[REQUIRED TASK A]: Which lines of the listing below contain the string "Where"? Pick out each one and copy it, matching case exactly.

That's right; per RFC 3986, colons are allowed in a URI path component, even if it is disallowed in *the first path segment* of a *relative reference*, which I assume is to make relative references unambiguous as *URI references* which can be URIs or relative references. That is, a URI reference "mailto:email@address.com" is a mailto-URL and not a relative reference equivalent to "./mailto:email@address.com". So basically, if you want to express the (ridiculous) path 'http:/www.example.com' as a relative reference, you'd need to do './http:/www.example.com'.
This is an interesting issue, because the behavior is not implemented consistently: k7hoven@pomelo ~ % mkdir -p foo/bar k7hoven@pomelo ~ % ln -s foo/bar baz k7hoven@pomelo ~ % cd baz/.. k7hoven@pomelo ~ % cd baz k7hoven@pomelo ~/baz % cd .. k7hoven@pomelo ~ % echo "am I in foo/ or in ~/ ?" > baz/../question.txt k7hoven@pomelo ~ % cat question.txt cat: question.txt: No such file or directory k7hoven@pomelo ~ % cat foo/question.txt am I in foo/ or in ~/ ?
This means that URIs can be canonicalized syntactically, while doing so with file system paths is risky.
And that URI normalization should not be done automatically, especially if it is not clear if it's an URI or not. Then sometimes you also want to do scheme-specific normalization. -Koos

Le 29/03/2016 16:42, Koos Zevenhoven a écrit :
Yes but then there is a scope problem: are we providing just the parsing or also convenience method to access the ressource. E.G, you suggested: url('http://foo.com').get() For a ftp url, what would you do ? Ssh ? Why path would have them and not Http. Why http and not ftp ? Why ftp and not mailto: ? And if we do implement get() for http, then urllib ? Or request ? But then what about http 2 ? What about asyncio ? This needs to be sorted out first. Alhough, I do think URLS are very important, as I'm a web dev, integrating p"http://foo.com'.get() seems dangerous. We don't know how the web is going to move, and it's moving fast, while the stdlib is slow.

(Rows of pointing data)
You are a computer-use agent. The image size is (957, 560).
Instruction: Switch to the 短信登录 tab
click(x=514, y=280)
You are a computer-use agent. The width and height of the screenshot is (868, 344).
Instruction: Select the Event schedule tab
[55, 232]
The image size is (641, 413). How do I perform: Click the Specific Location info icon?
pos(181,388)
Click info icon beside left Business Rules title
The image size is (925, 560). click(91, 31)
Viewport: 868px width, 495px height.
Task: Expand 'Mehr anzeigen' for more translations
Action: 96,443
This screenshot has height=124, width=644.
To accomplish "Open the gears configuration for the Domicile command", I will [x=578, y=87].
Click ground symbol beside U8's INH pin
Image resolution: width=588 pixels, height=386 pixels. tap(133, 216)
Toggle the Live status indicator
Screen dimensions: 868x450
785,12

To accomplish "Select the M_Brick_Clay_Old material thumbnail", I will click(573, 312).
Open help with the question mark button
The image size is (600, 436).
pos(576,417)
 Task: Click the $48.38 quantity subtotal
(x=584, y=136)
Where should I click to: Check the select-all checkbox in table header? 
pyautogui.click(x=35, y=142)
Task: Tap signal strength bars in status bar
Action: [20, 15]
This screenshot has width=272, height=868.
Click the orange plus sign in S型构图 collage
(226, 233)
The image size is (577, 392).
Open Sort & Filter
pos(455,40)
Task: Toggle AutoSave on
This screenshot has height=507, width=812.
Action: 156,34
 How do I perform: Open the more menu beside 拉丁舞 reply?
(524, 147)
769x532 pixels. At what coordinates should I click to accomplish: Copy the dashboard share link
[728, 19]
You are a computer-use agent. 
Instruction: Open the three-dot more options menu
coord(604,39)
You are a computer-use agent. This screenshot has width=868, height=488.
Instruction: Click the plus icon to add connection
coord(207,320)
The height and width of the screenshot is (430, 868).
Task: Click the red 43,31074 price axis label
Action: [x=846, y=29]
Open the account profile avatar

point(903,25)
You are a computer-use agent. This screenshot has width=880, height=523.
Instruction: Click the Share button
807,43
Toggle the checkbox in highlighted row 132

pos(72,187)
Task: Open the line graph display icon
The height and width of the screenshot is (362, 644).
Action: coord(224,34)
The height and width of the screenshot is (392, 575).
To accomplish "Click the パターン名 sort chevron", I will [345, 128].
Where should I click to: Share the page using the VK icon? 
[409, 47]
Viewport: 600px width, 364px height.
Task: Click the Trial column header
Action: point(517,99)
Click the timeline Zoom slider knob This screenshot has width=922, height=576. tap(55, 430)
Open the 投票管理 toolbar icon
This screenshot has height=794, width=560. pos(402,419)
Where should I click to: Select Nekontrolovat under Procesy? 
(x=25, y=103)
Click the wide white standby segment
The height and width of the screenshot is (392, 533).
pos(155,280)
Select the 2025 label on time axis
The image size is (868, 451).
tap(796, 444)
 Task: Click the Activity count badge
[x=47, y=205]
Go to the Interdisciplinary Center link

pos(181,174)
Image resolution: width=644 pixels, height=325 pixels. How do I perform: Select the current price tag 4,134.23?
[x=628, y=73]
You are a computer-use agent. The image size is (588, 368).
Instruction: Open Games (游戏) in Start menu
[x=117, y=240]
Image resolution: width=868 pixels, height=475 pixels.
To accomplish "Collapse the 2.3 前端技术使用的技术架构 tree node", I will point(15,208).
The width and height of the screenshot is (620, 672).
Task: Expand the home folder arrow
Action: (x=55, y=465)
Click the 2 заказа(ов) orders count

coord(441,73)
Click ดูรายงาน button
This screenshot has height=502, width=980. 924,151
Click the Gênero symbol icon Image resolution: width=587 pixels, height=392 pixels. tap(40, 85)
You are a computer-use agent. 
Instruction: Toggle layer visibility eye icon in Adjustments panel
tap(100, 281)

[REQUIRED TASK B]: Can you transcribe the URI path discussion above from "Le 29/03/2016 16:42, Koos" up to and including "stdlib is slow."?

[SOLUTION A]:
Where should I click to: Check the select-all checkbox in table header? 
Where should I click to: Share the page using the VK icon? 
Where should I click to: Select Nekontrolovat under Procesy? 

[SOLUTION B]:
Le 29/03/2016 16:42, Koos Zevenhoven a écrit :
Yes but then there is a scope problem: are we providing just the parsing or also convenience method to access the ressource. E.G, you suggested: url('http://foo.com').get() For a ftp url, what would you do ? Ssh ? Why path would have them and not Http. Why http and not ftp ? Why ftp and not mailto: ? And if we do implement get() for http, then urllib ? Or request ? But then what about http 2 ? What about asyncio ? This needs to be sorted out first. Alhough, I do think URLS are very important, as I'm a web dev, integrating p"http://foo.com'.get() seems dangerous. We don't know how the web is going to move, and it's moving fast, while the stdlib is slow.